Submitted to: Veterinary Parasitology
Publication Type: Review Article
Publication Acceptance Date: June 15, 2012
Publication Date: N/A
Interpretive Summary: Parasitic nematodes have important economic consequences and result in a significant loss to the American cattle industry. Limited knowledge on molecular mechanisms underlying host resistance in cattle has hindered the development of vaccines as well as parasite resistant animals. We here reported an in-depth review on knowledge recently obtained on parasite resistance using transcriptome analysis. We discussed genes and multiple signaling pathways that affect parasite resistance. Farmers could potentially benefit from our research by having parasite resistant animals and therefore increased profitability. Consumers will ultimately benefit from our research by having affordable meat and milk products with less drug residues.

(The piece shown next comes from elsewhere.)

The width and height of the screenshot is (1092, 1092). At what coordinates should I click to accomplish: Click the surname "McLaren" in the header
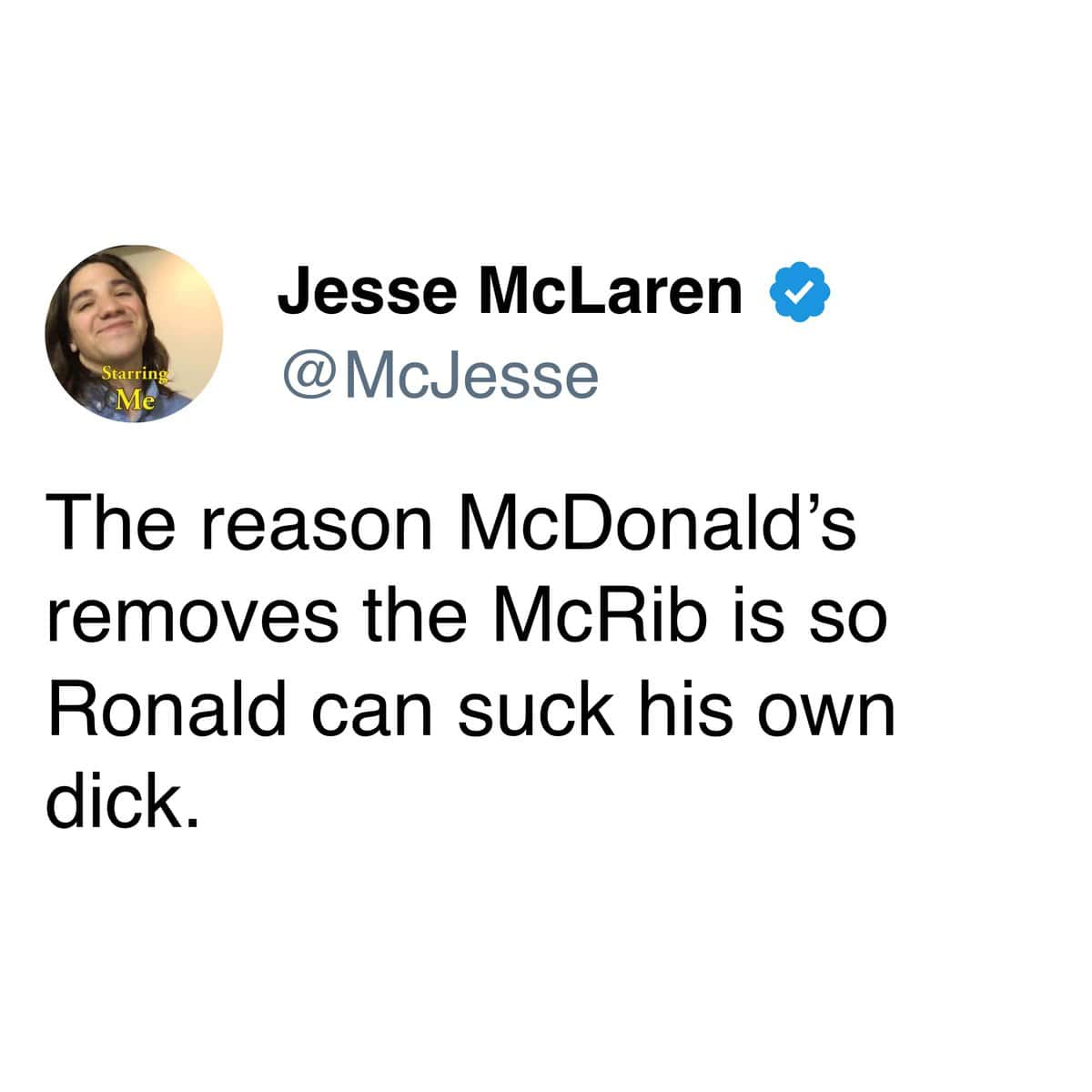coord(611,290)
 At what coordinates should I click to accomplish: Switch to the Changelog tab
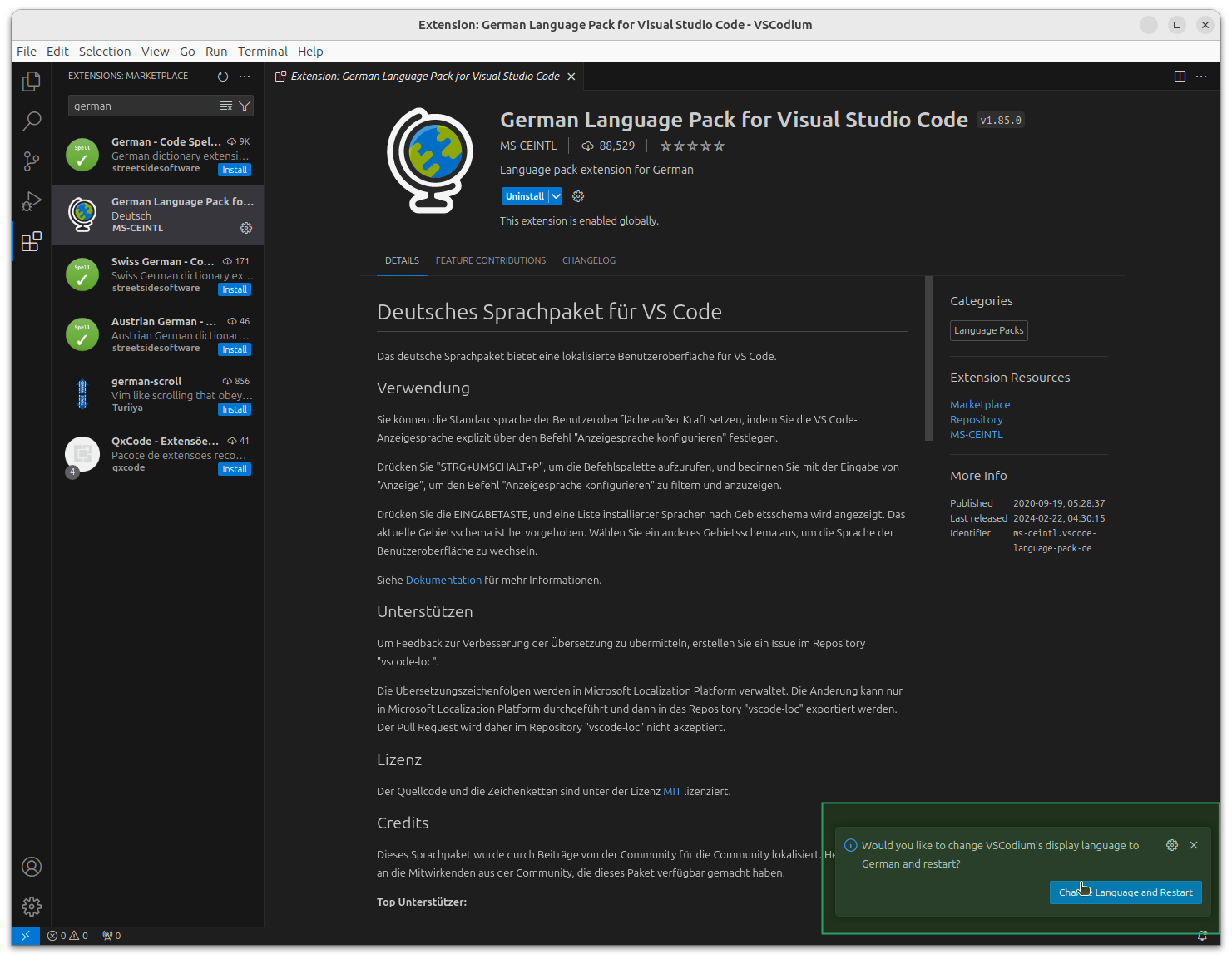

Helminth infections in ruminants are a major impediment to the profitable production of meat and dairy products, especially for small farmers. Gastrointestinal parasitism is not just a disease that negatively impacts productivity, including reduced weight gain and milk yield, but is also a leading cause of mortality in small ruminants. The current parasite control strategy involves heavy uses of anthelmintics, which has resulted in the emergence of drug-resistant strains. This, in addition to increasing demand for animal products that are free of drug residues (or consumer perception of residues), has called for urgent development of alternative strategies for parasite control, including selective breeding of parasite resistant ruminants. The development of protective immunity and manifestations of resistance to helminth infections relies upon the precise control of expression of the host genome. Understanding molecular mechanisms underlying these processes represents a key step towards the development of effective alternative parasite control strategies. Recent progress in characterizing the transcriptome of both host and parasites utilizing high-throughput microarrays and RNA-seq technology, has led to the identification of unique features of host-parasite interactions and the genes and biological pathways involved. Knowledge obtained regarding the different mechanisms of host immune responses to critical changes in the developmental stages, physiology, and virulence of a parasite has the potential to identify optimal windows for immunological intervention. Comparative transcriptome analysis, in concert with genome-wide association (GWS) studies to identify quantitative trait loci (QTLs) affecting host resistance, has emerged as a promising means to unravel the molecular basis and global regulatory networks that underlie complex traits such as parasite resistance.